My Updated Next.js Setup

Published See discussion on Twitter

This is an update to one of my previous blog posts published in January of 2022 here

I've been tinkering with the Layouts features and functionality within Next for quite some time now, and even had the time to refactor this personal site to use the new features. With all that tinkering I figured I would share some of the things that I'm generally doing with my Next.js apps.

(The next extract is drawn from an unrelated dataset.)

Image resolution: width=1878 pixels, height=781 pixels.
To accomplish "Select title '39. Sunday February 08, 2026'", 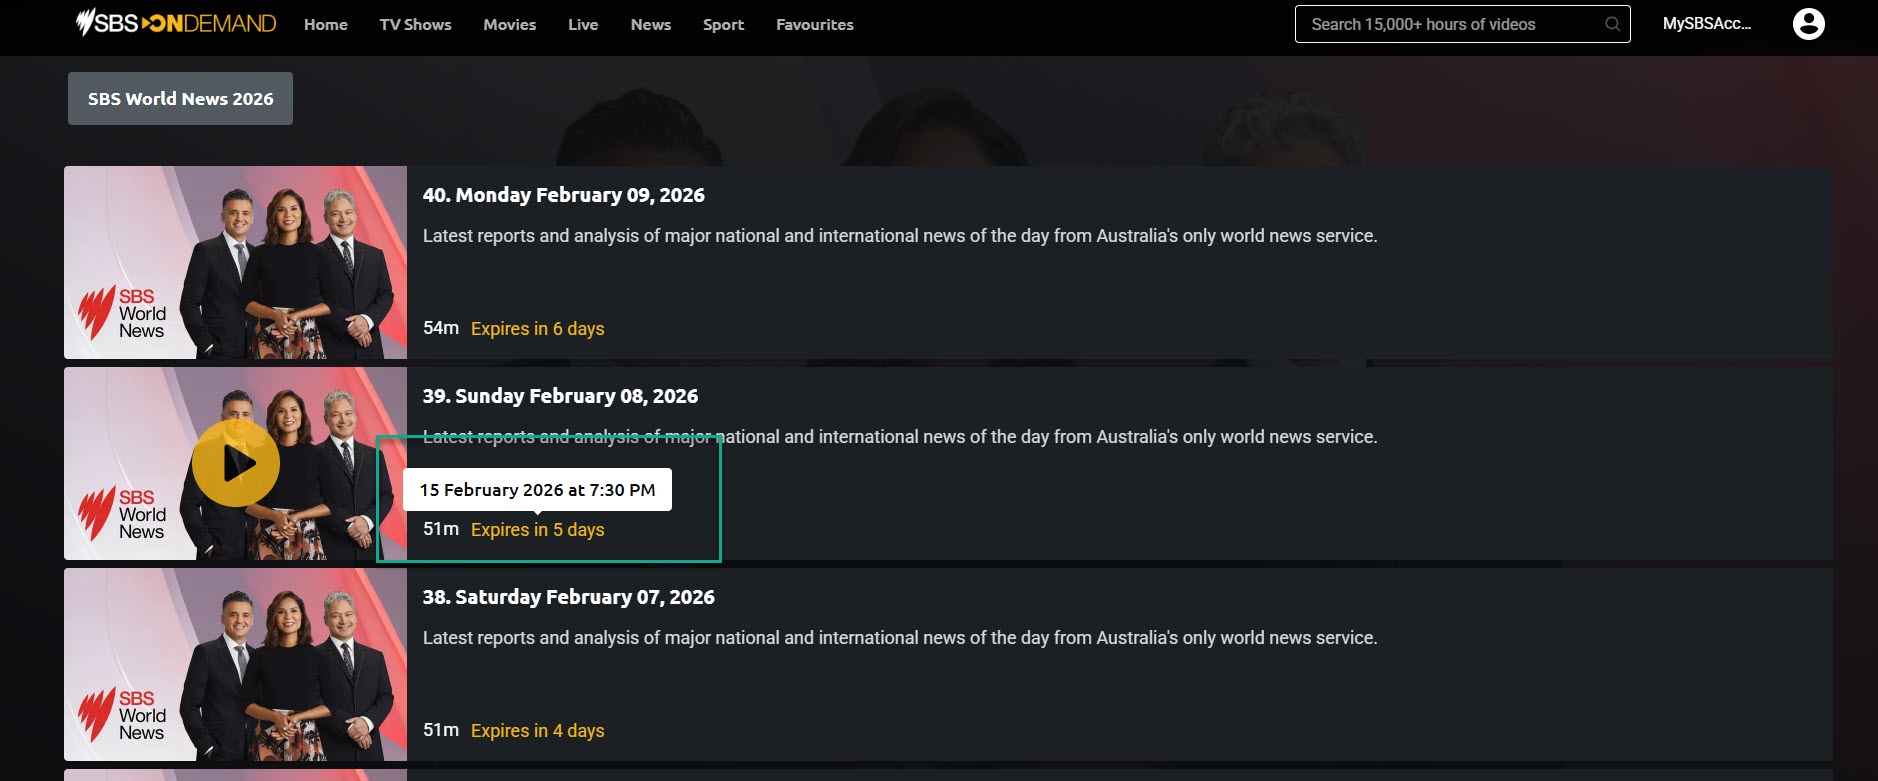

Some of this is still a bit rough around the edges, and I’m sure I’ll be re-thinking some of these ideas in the future as well, but I’ll aim to post updates as I make them.

On Directories:

I used to really like the src/ directory functionality within Next, it let me colocate all my things into a single place, making the codebase a bit easier to look at. However since originally the app directory functionality within Next (aka Layouts) didn’t support the same setup, I’ve decided to drop that paradigm.

I’ve now centered around the following directories (roughly):

  • app/ - for pages and layouts
  • lib/ - for shared functionality like hooks or other logic
  • styles/ - for styles, see On Styles below for more details
  • ui/ - for shared components within the application
  • scripts/ - for shared project scripts, these are usually .mjs files

On Styles:

I still use and really enjoy vanilla-extract, and I used to use their default Next.js integration, however it (at the time of writing) still does not work with Layouts in Next.js. So instead what I’ve opted to do is adopt a parallel build step where I’ll compile out .css.ts files before Next.js builds the application.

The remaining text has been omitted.